#### EXERCISE DESCRIPTION
Your answer should be every line of the records that contains the word "checkbox", copied as it stands.

#### INPUT MATERIAL

--------------------------------------------------

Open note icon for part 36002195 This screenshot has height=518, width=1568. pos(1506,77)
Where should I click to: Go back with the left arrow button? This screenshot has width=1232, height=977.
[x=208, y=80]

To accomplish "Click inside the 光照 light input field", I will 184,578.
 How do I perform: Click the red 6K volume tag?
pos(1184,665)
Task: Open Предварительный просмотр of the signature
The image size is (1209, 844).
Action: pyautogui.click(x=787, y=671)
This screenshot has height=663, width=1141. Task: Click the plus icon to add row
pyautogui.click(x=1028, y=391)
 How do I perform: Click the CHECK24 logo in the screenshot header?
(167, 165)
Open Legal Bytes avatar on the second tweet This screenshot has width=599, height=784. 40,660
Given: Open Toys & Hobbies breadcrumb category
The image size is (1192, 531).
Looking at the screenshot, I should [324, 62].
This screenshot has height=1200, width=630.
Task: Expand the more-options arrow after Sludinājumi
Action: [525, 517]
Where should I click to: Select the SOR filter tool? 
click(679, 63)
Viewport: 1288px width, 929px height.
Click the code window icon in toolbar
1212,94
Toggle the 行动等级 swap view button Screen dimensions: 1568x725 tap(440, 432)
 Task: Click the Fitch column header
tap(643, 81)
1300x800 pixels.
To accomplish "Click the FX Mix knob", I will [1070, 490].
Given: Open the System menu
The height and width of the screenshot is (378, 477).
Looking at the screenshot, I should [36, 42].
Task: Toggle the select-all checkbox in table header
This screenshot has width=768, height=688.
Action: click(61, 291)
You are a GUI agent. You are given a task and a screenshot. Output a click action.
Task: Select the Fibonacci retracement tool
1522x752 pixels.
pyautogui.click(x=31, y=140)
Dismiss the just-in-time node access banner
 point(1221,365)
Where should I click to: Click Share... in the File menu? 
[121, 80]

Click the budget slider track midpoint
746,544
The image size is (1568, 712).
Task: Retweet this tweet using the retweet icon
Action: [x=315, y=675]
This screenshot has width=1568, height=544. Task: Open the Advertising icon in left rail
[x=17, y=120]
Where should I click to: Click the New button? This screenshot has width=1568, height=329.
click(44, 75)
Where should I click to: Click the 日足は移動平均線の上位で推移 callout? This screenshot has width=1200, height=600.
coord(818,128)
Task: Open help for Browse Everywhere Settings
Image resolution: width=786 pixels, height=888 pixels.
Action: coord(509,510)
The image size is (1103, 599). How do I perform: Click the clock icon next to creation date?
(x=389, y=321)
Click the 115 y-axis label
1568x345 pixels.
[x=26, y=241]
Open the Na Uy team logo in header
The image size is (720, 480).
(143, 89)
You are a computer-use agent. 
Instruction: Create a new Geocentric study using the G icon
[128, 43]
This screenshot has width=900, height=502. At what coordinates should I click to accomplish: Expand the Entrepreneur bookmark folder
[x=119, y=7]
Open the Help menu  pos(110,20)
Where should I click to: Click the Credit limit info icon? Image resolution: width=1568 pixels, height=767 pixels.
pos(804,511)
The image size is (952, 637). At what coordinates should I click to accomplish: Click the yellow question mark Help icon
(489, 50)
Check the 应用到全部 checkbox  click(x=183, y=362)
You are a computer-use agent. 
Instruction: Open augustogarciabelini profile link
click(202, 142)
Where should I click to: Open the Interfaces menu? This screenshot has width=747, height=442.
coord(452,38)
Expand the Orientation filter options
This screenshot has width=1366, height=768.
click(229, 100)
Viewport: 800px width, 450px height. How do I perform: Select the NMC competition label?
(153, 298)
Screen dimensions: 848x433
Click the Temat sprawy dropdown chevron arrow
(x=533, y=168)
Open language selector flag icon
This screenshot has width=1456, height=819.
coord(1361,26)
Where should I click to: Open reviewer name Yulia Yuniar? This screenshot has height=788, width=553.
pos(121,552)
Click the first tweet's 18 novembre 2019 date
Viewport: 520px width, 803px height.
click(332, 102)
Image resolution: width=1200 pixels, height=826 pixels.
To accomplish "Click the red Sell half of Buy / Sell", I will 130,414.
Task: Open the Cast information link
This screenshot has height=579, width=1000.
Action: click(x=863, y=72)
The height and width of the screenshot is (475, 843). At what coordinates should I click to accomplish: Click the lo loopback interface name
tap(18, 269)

--------------------------------------------------

#### RESULT OF THIS EXERCISE
Task: Toggle the select-all checkbox in table header
Check the 应用到全部 checkbox  click(x=183, y=362)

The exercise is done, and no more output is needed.